§ EXERCISE DIRECTIONS
Retype the passage on Italy's tax-free shopping threshold word for word, between "Legislative Change on" and "segment currently exempt.", inclusive.

§ PAGE EXCERPT

Non-EU tourists can benefit from tax-free shopping by recovering the VAT on the products purchased, but the Italian legislation provides for a minimum spending limit (Minimum Purchase Amount) to take advantage of the tax benefit equal to 154.94 euros. This is the highest limit currently in force in Europe.
At the EU level, France – which was previously the country with the highest MPA – has just reduced its threshold to 100 euros.
Some countries have a limit set at 50, such as Portugal, Belgium, the Netherlands or Greece. For others, the threshold is even zero, as is the case in Spain, Germany and Ireland.
As a result, Italian tax authorities lack competitiveness compared to that of neighboring European countries, which use this as a lever to attract international tourists, encouraging them to buy in their own country and consequently generating economic benefits for the entire industry.
Legislative Change on the Horizon?
In this context, some proposals have been made to change the tax laws, with the idea being to lower the threshold to 70 euros.
On the one hand, this would result in a loss of VAT revenue for Italy for purchases in the range of expenditure between 70 and 154.94 euros, as the tourist would be entitled to VAT reimbursement in a price segment currently exempt.

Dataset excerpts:
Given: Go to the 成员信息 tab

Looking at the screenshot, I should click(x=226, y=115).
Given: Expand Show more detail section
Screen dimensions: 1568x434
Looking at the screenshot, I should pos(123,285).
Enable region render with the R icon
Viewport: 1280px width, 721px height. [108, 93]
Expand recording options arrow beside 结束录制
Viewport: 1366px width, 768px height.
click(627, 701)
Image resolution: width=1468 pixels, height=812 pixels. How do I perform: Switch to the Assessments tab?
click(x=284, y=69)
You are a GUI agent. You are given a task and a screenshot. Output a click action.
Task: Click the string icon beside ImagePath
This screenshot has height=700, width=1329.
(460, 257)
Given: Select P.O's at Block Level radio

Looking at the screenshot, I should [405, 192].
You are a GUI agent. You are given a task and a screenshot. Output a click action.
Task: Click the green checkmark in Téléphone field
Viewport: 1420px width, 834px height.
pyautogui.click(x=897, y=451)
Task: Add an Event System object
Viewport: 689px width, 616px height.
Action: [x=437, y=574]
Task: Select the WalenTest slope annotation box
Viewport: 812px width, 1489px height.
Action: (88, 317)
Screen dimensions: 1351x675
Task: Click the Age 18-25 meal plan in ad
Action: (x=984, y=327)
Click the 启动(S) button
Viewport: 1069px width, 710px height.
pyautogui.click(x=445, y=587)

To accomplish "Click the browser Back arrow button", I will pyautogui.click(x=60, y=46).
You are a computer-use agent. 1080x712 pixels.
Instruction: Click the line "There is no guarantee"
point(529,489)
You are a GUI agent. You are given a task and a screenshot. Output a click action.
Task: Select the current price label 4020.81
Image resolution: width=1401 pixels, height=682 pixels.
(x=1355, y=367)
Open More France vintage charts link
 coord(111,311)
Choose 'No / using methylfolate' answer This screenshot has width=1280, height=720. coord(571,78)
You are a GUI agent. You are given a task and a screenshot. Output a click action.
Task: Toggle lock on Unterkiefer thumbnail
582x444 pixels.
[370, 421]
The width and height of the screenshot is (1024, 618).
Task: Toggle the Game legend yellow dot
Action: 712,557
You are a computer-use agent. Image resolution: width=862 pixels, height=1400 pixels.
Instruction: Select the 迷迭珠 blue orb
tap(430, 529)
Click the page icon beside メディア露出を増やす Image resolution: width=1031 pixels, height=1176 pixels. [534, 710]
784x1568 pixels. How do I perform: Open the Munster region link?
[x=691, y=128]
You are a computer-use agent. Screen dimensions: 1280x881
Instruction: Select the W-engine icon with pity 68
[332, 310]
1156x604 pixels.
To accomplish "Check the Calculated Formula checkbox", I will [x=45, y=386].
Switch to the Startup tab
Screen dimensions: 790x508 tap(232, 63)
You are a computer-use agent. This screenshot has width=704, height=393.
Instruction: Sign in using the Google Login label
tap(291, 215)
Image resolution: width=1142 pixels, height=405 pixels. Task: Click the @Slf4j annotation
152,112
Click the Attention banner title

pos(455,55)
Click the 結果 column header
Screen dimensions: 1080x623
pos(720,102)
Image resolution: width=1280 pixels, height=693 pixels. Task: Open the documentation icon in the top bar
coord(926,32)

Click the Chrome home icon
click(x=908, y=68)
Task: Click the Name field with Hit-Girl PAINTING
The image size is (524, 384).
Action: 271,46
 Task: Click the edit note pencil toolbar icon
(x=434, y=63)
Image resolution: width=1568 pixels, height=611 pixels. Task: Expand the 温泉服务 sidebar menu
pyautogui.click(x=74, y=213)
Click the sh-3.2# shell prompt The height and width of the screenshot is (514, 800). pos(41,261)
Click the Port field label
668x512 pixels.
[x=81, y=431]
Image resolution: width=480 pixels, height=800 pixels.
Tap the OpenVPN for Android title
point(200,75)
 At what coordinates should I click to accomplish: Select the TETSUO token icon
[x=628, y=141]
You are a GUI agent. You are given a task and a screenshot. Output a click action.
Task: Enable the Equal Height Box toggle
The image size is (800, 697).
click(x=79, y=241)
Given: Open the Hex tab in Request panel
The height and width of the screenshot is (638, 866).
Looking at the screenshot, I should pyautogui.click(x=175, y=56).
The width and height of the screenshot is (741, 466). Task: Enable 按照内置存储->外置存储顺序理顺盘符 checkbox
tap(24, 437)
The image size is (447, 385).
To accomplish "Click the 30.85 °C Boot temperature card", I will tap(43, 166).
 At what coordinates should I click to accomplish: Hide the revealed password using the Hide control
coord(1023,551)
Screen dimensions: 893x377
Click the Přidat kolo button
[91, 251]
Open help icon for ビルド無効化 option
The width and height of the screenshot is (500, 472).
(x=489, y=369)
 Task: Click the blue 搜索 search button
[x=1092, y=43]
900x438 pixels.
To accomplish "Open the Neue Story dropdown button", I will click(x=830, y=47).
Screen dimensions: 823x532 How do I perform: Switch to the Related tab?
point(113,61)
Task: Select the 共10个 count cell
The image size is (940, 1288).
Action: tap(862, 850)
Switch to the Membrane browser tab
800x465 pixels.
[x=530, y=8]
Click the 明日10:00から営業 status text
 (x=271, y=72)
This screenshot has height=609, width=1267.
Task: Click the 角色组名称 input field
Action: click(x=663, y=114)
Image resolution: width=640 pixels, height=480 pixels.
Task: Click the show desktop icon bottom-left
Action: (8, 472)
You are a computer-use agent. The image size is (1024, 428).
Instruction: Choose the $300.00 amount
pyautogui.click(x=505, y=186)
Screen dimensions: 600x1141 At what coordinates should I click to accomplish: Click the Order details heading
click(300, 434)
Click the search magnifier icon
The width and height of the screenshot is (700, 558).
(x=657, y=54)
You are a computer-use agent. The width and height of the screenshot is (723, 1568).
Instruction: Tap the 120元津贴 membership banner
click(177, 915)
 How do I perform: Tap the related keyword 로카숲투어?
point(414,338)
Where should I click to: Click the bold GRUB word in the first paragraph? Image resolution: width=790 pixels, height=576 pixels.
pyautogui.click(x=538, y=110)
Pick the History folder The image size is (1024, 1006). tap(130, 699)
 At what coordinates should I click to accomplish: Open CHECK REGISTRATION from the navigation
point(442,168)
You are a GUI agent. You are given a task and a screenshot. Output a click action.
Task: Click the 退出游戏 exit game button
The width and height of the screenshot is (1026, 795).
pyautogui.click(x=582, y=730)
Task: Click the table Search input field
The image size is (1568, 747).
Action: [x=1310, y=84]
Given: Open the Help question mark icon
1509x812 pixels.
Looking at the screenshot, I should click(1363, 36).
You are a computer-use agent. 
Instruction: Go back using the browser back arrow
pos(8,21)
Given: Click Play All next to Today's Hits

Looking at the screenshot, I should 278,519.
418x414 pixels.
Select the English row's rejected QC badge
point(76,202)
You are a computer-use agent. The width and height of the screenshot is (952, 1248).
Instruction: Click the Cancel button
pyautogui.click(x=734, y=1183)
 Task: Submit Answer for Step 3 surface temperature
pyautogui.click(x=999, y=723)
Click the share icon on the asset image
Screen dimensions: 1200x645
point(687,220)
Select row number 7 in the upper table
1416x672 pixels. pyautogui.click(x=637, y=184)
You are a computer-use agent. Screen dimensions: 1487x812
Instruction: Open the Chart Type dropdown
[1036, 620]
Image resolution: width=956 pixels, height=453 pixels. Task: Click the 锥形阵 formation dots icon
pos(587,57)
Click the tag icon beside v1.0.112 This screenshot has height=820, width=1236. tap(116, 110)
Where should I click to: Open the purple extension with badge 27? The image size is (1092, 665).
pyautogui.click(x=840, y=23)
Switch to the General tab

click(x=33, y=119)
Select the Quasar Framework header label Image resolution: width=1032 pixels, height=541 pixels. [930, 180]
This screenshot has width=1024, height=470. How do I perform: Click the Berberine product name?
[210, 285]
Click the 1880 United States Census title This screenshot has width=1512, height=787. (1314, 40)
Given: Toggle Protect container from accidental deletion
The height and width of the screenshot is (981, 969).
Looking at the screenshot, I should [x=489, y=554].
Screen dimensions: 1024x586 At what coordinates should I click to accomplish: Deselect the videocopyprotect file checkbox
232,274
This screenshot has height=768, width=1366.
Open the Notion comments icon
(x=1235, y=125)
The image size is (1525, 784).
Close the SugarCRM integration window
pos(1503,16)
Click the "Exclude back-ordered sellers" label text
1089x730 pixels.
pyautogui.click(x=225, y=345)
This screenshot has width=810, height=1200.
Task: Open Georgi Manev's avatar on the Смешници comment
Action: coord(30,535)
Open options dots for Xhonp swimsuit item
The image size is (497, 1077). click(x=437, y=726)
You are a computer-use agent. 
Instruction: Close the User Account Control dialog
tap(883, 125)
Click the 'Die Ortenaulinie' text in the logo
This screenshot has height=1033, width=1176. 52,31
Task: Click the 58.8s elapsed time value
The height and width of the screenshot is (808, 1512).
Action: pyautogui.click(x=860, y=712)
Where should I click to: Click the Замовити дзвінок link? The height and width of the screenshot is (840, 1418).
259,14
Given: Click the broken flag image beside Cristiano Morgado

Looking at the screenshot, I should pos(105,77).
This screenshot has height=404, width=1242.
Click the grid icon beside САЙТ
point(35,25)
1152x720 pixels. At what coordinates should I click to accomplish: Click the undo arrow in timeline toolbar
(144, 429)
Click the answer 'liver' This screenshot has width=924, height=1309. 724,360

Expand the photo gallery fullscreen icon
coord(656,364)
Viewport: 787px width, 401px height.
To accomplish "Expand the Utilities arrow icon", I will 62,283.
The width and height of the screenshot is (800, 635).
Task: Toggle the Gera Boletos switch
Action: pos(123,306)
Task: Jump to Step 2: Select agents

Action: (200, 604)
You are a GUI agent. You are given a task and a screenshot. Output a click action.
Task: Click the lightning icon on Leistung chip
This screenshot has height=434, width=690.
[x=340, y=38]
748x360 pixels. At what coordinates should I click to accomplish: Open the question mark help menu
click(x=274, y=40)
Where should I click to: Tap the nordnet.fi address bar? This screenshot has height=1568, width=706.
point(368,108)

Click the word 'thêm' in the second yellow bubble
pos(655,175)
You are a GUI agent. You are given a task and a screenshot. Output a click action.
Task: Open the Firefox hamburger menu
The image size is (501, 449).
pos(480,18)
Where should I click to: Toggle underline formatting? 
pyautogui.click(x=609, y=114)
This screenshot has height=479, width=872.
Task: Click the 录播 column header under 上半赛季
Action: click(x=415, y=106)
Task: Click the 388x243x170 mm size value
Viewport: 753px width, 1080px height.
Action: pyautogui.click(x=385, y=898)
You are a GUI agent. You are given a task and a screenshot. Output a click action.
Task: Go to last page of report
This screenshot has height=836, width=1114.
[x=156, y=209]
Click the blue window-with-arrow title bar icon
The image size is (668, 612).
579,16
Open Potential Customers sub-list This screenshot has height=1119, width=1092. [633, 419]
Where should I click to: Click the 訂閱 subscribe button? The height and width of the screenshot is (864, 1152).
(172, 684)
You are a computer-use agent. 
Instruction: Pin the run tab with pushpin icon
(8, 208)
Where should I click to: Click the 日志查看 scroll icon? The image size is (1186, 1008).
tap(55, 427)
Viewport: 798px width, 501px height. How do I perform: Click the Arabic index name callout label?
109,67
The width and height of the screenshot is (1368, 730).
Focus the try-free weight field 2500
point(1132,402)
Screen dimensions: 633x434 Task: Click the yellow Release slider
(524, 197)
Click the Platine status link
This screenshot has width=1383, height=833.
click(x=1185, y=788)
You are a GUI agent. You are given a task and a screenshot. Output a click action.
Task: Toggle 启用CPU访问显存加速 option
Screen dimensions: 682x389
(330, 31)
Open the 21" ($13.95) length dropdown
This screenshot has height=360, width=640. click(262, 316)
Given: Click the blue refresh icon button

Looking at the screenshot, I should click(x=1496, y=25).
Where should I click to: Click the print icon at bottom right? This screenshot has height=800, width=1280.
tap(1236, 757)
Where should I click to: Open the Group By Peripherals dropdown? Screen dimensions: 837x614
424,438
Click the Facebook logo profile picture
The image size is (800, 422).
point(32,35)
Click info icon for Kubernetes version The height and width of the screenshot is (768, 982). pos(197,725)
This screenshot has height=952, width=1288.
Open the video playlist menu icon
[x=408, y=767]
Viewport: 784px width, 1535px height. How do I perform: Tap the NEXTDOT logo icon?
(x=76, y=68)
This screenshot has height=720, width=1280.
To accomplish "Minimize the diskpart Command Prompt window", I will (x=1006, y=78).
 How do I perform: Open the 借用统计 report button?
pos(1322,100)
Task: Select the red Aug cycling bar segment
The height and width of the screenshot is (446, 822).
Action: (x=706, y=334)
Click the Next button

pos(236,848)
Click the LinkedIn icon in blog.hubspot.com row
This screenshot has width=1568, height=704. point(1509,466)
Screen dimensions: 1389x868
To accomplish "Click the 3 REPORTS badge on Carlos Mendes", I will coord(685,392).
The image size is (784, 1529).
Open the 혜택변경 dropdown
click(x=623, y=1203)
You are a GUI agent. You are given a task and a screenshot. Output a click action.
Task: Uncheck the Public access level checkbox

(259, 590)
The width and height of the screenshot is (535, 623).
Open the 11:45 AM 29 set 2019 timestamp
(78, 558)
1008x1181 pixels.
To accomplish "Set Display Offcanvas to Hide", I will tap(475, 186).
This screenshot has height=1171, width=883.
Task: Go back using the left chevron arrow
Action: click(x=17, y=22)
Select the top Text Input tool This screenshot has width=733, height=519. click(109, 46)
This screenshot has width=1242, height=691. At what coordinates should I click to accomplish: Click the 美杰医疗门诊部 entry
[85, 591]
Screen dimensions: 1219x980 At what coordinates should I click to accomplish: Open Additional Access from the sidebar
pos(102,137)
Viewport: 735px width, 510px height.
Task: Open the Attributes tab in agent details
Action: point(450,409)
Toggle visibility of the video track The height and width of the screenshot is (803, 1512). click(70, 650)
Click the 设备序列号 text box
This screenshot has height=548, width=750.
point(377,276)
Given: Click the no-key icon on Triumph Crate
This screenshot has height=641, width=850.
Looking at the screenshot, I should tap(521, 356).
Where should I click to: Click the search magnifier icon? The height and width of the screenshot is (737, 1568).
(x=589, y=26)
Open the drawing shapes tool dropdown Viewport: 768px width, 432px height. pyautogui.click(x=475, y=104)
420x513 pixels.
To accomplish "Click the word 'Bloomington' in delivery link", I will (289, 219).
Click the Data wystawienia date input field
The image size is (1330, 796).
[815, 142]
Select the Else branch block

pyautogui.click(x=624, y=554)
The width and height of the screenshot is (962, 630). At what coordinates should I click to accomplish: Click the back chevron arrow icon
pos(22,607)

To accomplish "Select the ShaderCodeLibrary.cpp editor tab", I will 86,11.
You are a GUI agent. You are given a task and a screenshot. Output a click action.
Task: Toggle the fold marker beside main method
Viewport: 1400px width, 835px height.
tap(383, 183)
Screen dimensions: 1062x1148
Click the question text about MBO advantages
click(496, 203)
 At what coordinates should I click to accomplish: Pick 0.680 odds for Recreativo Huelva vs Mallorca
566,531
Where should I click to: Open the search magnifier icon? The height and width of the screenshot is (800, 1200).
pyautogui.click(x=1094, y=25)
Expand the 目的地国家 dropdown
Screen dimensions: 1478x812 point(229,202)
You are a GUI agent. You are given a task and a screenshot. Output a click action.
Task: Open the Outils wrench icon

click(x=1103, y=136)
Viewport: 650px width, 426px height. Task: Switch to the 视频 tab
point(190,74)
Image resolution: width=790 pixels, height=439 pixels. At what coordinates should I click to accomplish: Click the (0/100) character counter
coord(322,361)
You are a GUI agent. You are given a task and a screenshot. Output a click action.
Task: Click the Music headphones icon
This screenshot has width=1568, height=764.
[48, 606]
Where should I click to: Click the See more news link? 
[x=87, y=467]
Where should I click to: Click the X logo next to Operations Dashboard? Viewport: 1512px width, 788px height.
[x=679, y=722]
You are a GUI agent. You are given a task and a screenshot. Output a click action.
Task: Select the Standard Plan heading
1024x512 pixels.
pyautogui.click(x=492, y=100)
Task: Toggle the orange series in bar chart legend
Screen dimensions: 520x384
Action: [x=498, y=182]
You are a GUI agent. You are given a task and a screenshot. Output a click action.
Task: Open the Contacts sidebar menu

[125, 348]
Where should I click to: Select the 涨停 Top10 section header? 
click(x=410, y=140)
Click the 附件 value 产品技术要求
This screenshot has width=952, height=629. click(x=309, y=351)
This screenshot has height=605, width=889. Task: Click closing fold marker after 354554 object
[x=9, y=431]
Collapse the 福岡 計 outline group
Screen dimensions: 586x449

§ EXERCISE OUTPUT
Legislative Change on the Horizon?
In this context, some proposals have been made to change the tax laws, with the idea being to lower the threshold to 70 euros.
On the one hand, this would result in a loss of VAT revenue for Italy for purchases in the range of expenditure between 70 and 154.94 euros, as the tourist would be entitled to VAT reimbursement in a price segment currently exempt.